Chris Bell, senior technical recruiter - EVONAWe spoke to Chris Bell, EVONA’s senior technical recruiter, about his unique perspective on ND inclusive recruitment.

Chris was diagnosed with Asperger’s Syndrome (AS) aged four. Although it’s something he has rarely spoken about in the past, he wants to use his position as part of the 16% of people with AS in full time work to make a difference.

Based on your experience in the recruitment industry, as well as experiences as a neurodiverse candidate yourself, what advice can you give to companies looking to be more inclusive of neurodiverse individuals during the recruitment and new starter process?

“For me, it’s about creating an environment where people feel comfortable to talk about their own personal ND. It’s easy to speak generically about it, but without giving the people it affects the space to talk and make an impact, there will be no change.

During the new starter process, really listening to the individual is vital. Everyone is different, so for example, don’t tar everyone with AS with the same brush. The spectrum is vast and what is a struggle for one person may not be for another. In these cases, inclusion means:

Having clear, concise, and accurate communications. Not asking ambiguous or unclear questions. Asking what accommodations you can make so they can work comfortably and efficiently, e.g. providing noise cancelling headphones, allowing hybrid working

To improve the hiring process for ND candidates, employers should rethink typical interview processes. While ND individuals can excel in specific areas, some may struggle with performing well in interviews that rely on social cues. For instance, people with AS may find it challenging to maintain eye contact or communicate verbally. To combat this, employers may want to consider using “work sample” tests, specifically designed to assess a candidate’s abilities and skills related to the role they are applying for by having them complete tasks relevant to the job. This approach provides a more accurate assessment of a candidate’s potential, particularly for an ND individual.”


What advice would you give to a neurodiverse individual for the job application and interview processes?

Hmmm I should be able to give a good answer considering I am one of these people….

I would recommend that candidates ask questions around what the company are doing in terms of inclusion in general, as well as their stance on neuro-inclusion. It’s about finding a company who doesn’t just accept the neurodiversity – this is the bare minimum. It’s about embracing it and having people with different backgrounds to come together to achieve great things… or recruit in my case!

Personally, I believe it’s completely up to each individual if they wish to disclose or not.

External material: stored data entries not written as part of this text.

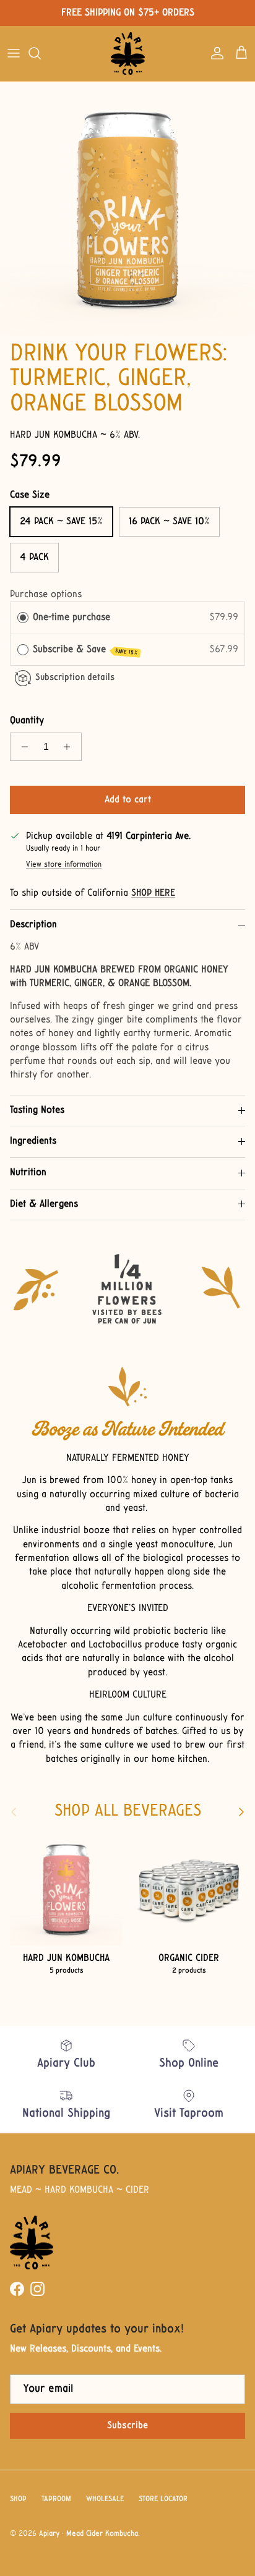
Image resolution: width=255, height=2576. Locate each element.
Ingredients (33, 1141)
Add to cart (128, 800)
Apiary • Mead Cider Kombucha (88, 2534)
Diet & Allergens (44, 1204)
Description (33, 924)
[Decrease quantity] (21, 746)
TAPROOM (56, 2499)
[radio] (22, 617)
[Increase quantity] (70, 746)
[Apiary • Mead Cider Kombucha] (128, 53)
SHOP (18, 2499)
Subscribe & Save (86, 650)
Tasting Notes (37, 1110)
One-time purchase (71, 617)
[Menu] (13, 53)
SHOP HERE (153, 893)
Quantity (27, 720)
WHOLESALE (105, 2499)
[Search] (40, 53)
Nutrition (28, 1172)
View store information (64, 864)
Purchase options (46, 594)
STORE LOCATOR (163, 2499)
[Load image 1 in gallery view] (127, 209)
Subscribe (127, 2425)
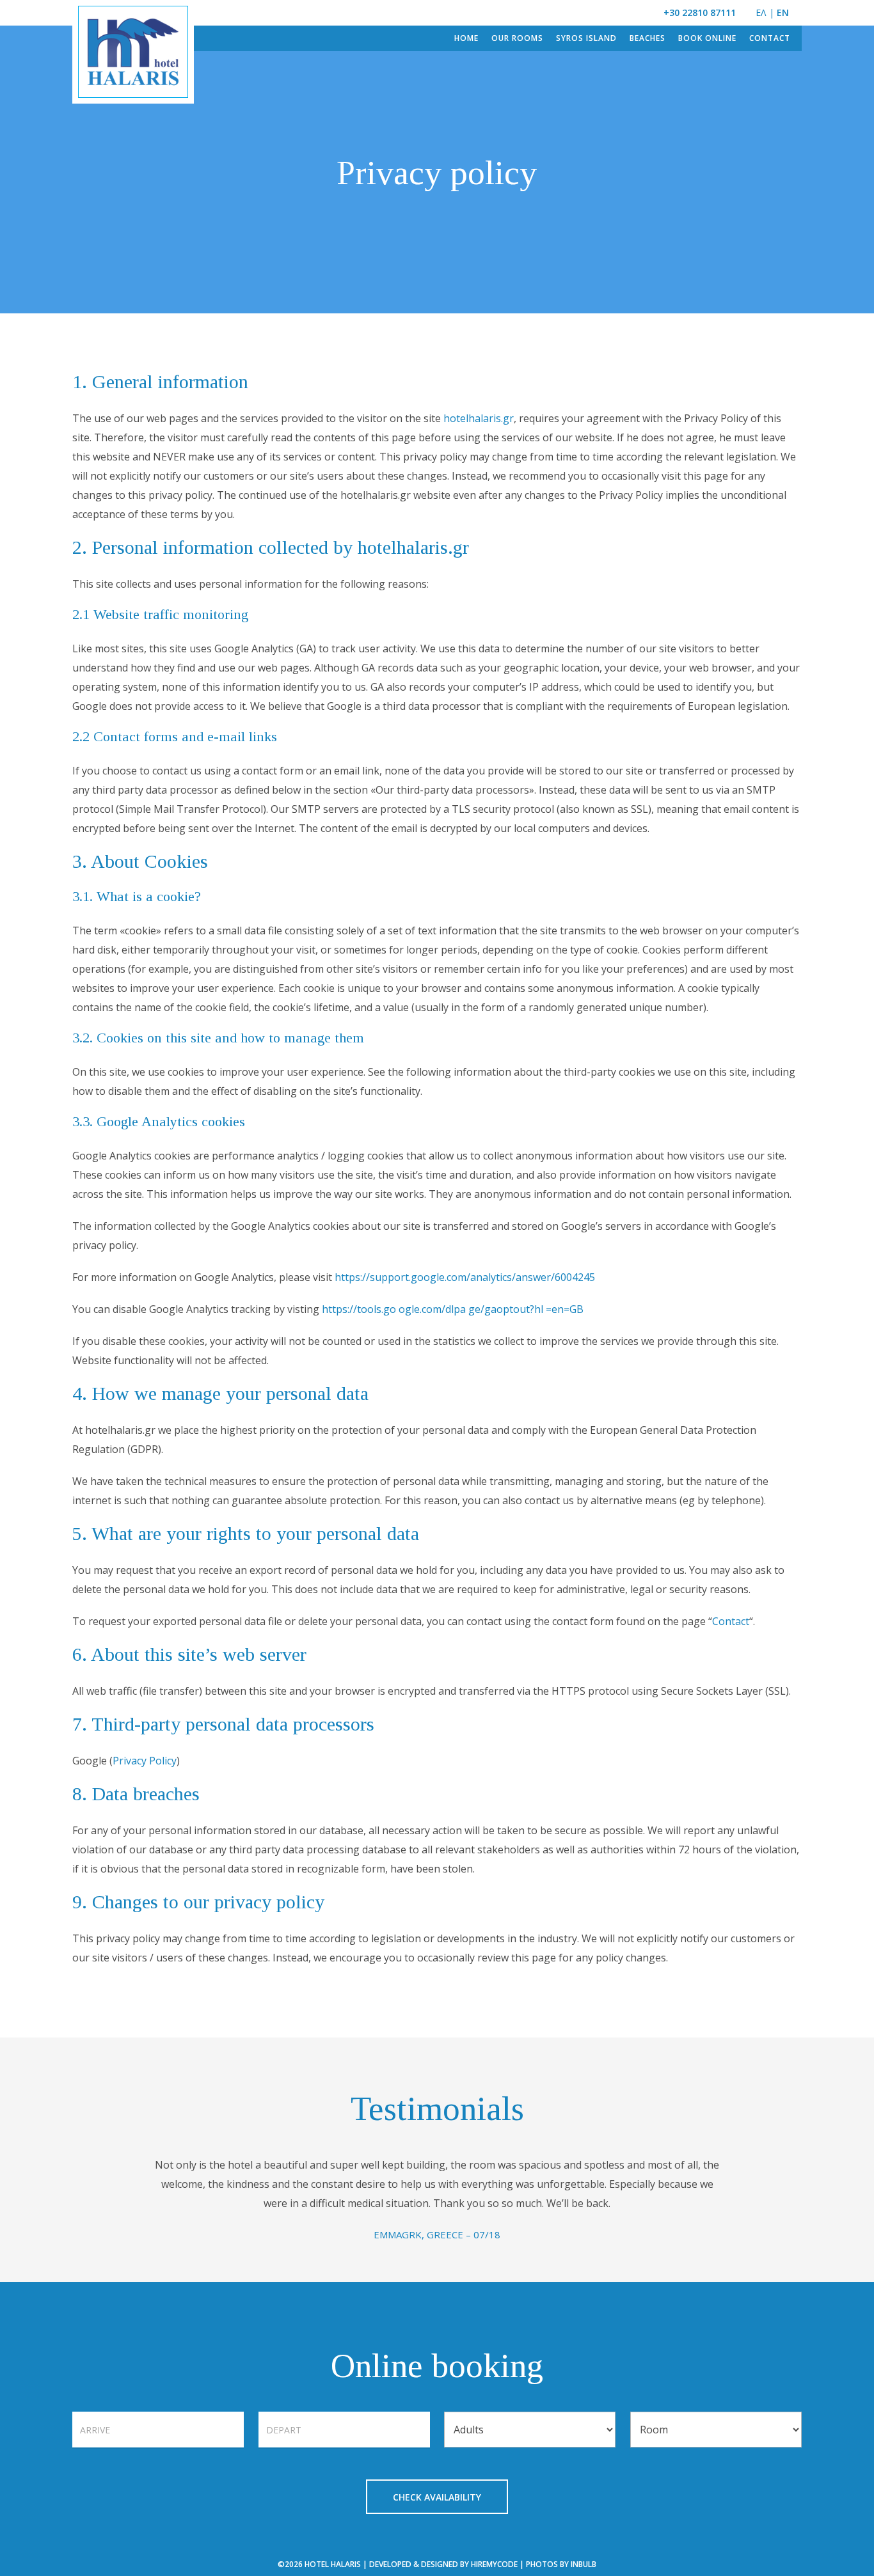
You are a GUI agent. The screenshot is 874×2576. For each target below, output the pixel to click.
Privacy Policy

From experience, I know how daunting this prospect can be. A load of things run through your head, including how it could affect way people could see you, how you could be treated at work, will declaring this mean I won’t get the job…

There are different opinions when it comes to disclosing during the hiring process. Some people strongly believe in being upfront about it right from the start, while others feel it’s only necessary if they need a special accommodation during the interview. At the end of the day, it’s really a personal decision, and everyone should do what feels right for them based on their own needs, preferences and comfort level.”


A truly inclusive workplace is one that recognizes and embraces all elements of diversity.

Inclusivity is unique to each individual. To achieve genuine workplace inclusion, it’s essential for your company to establish a structure that not only attracts, but nurtures and retains talented staff from all walks of life. With this fresh approach, your business can unlock a range of untapped potential that will drive success and innovation.

Throughout the Project IDD trilogy, we’ve covered all bases of diversity and inclusion. We’ve shown companies exactly how to reassess and restructure their processes, flipping their old understanding of D&I on its head.

Using these tools, we know you’ll soon understand the true value of inclusion first-hand. We truly hope you use these facts, figures and insights to drive meaningful and long-lasting change through the incredible work you do, with the backing of a strong, dynamic, and innovative team.